You have experience with this category as both an author and as an agent. Can you tell us a little about how you got started writing health titles and what that has been like?
My father is a physician, so the most common dinnertime conversations at our house revolved around current science trends and Lakers basketball. When I was presented with an opportunity to coauthor a health title, I jumped at it, and soon others followed. Because my original training was in a completely different field—law—I always regarded health writing as a passion I enjoyed on the side, like some people ski or play bridge.
The experience of writing with a health professional is intense—imagine a yearlong appointment with a thought leader, where you can ask any question or follow-up. For the time you're collaborating, you get to live in that person's head. It's a real treat.
I have a deal with my business partner, Peter McGuigan: I can't take on writing gigs while we run the agency (not to mention that it would present a conflict for the health coauthors I represent if I were competing with them for this work), but because of this background I take an especially hands-on approach in the development of the health titles I agent.
How have you seen the market for health-related books change over time? What are you hearing from publishers these days?
It used to be that agents could identify a health professional with an interesting approach to a bigcategory problem and could find a publishing home for that clinician's manifesto. Even the modest performers among these books served as terrific backlist staples.
Today, unless the clinician you find spends half of her week on self-promotion, it's almost impossible to find homes for these wonderful health authors. Publishing teams look for authors who marry a unique approach with an existing media platform or at minimum a current "buzzy" magazine article or Internet meme—these must be in place before an agent can bring a book to market.
And as an agent and the steward of your client's publishing experience, you want that for your author, too. How else will your client's book stand out when the rest of the cohort comes armed with TV shows, regular magazine columns, and thousands of social media followers? Or worse yet, if there's a changing of the guard and your author loses her in-house advocate, how will she compete for the attention of her new guardian?
So the same clinician manifestos that once would have found traditional big publishing homes are now more likely to land in the arms of online media, smaller print publishers, and the new crop of digital-only publishers, while mainstream print publishing focuses on titles with some sort of media track record.
One thing we've noticed is the increasing number of titles dealing with nutrition in the health category. How do you see that playing out in the marketplace?
There's a greater scientific awareness that the major disease categories (from a market perspective)—obesity, cancer, heart disease, mental illness, inflammation, and endocrine/diabetes—can be addressed nutritionally. The same for the basket of childhood diseases—allergies, frequent infections, ADHD/autism spectrum disorder and childhood obesity.
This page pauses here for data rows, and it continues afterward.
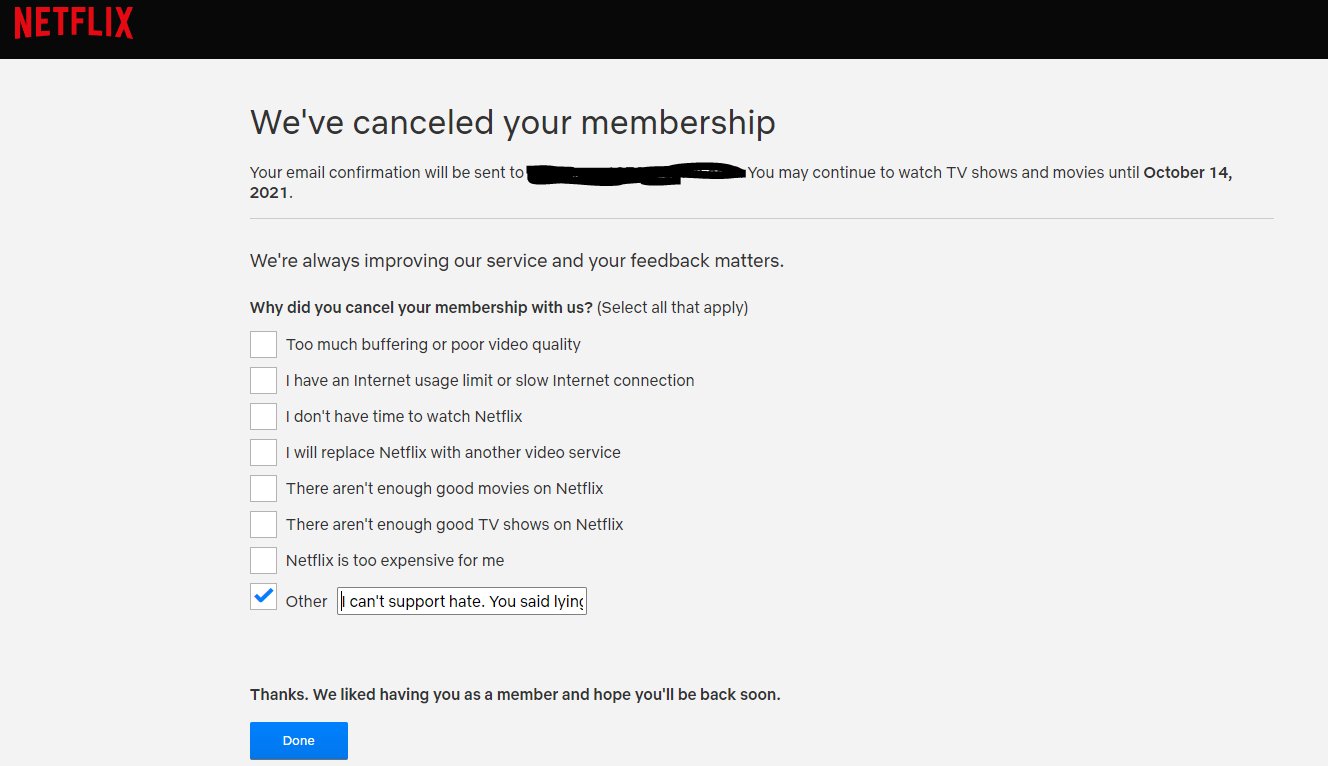Uncheck the Other checkbox
This screenshot has width=1328, height=766.
[263, 597]
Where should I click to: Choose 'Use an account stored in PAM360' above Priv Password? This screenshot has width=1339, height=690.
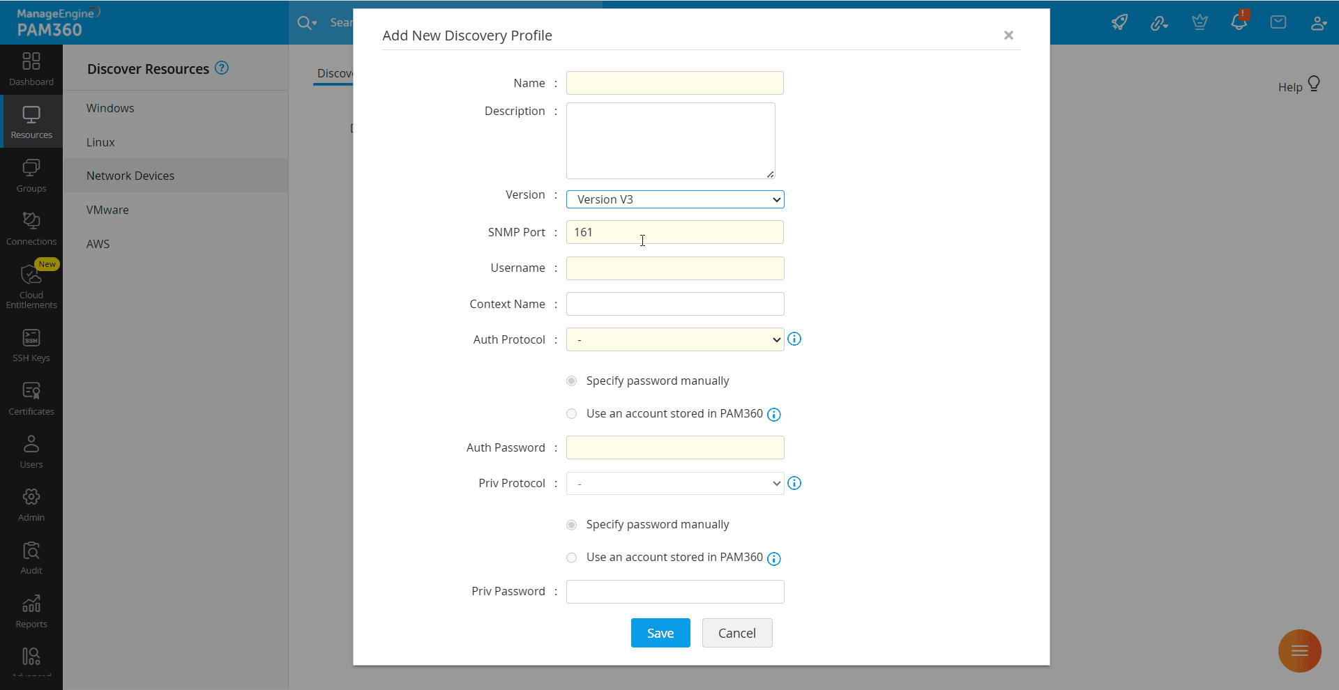pos(572,558)
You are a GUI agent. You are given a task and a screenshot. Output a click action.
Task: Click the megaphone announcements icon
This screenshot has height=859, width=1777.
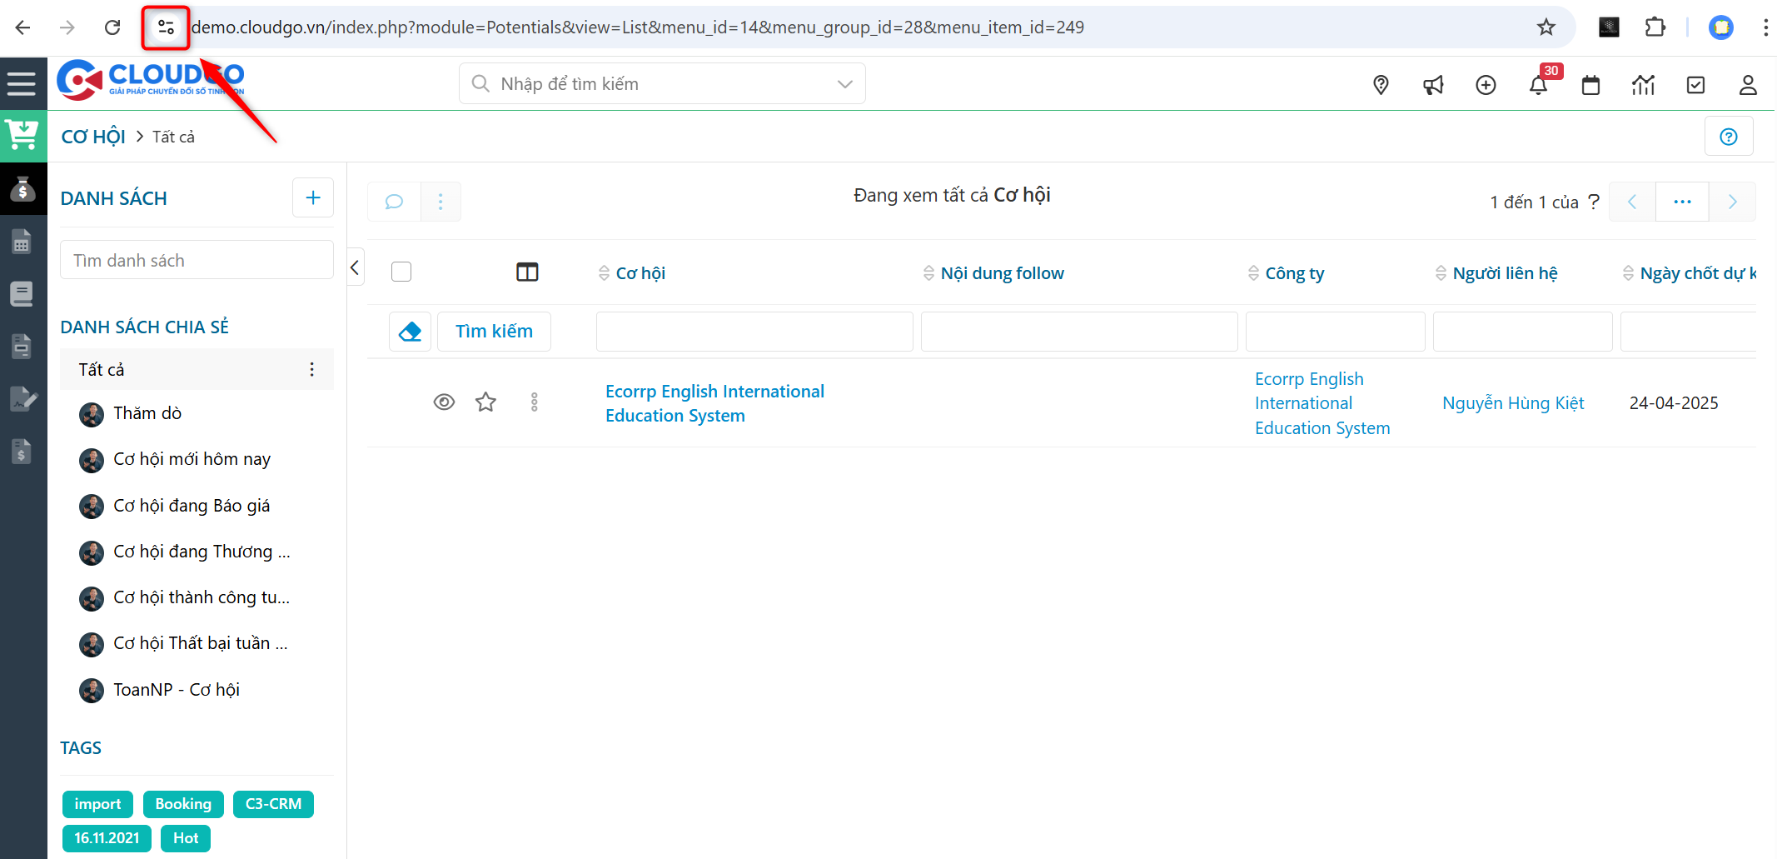(x=1433, y=85)
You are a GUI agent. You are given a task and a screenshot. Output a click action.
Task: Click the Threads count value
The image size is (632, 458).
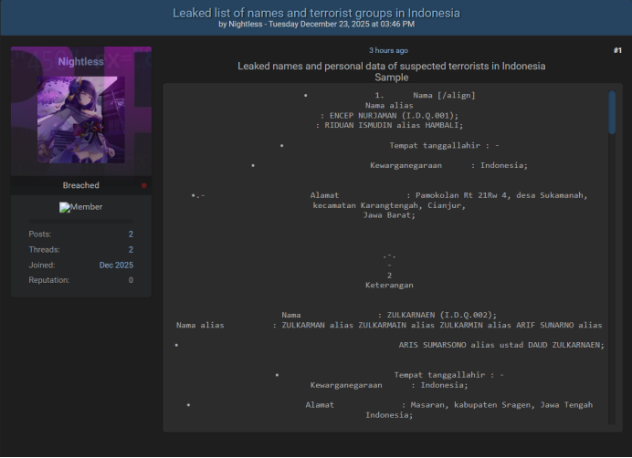(x=130, y=249)
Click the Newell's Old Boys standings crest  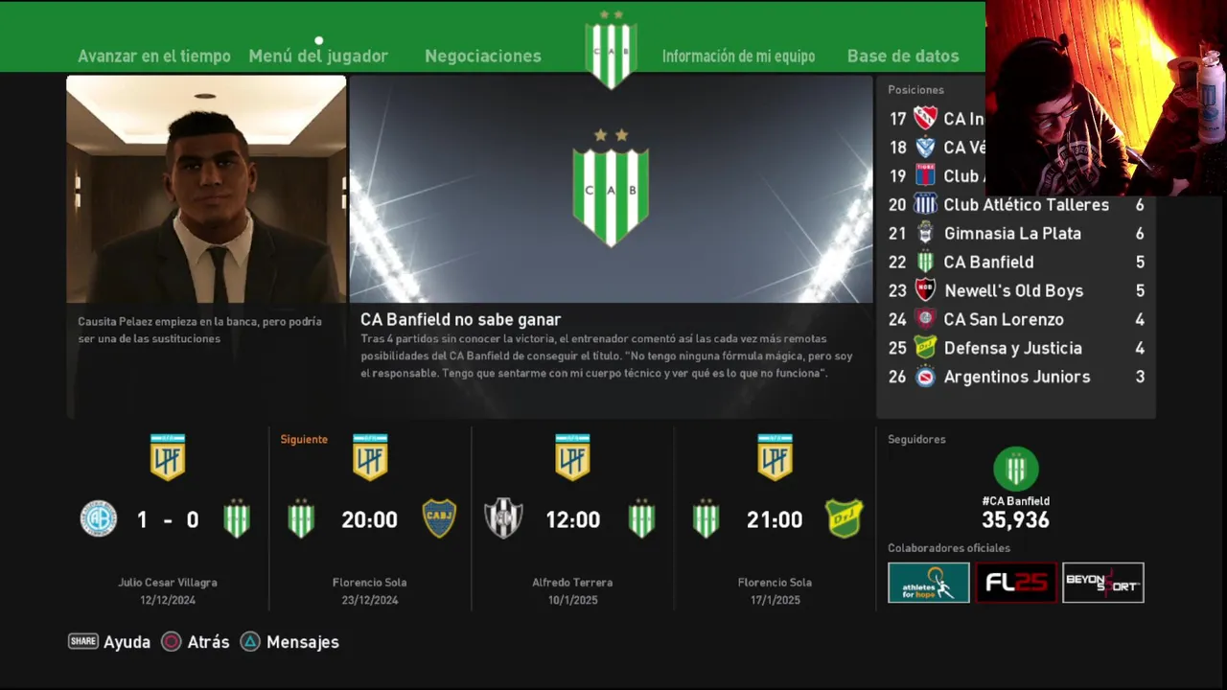point(925,290)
Big box retailing has been responding to this trend already: nearly two years ago Wal-Mart debuted an organics program with 500 products, and more recently the retailer announced an initiative focused on buying from local farmers. Our business is simply responding to consumer demand. A logical outgrowth of this will be a backlash against existing health titles that focus on pharmaceutical treatments and new health titles that champion this backlash.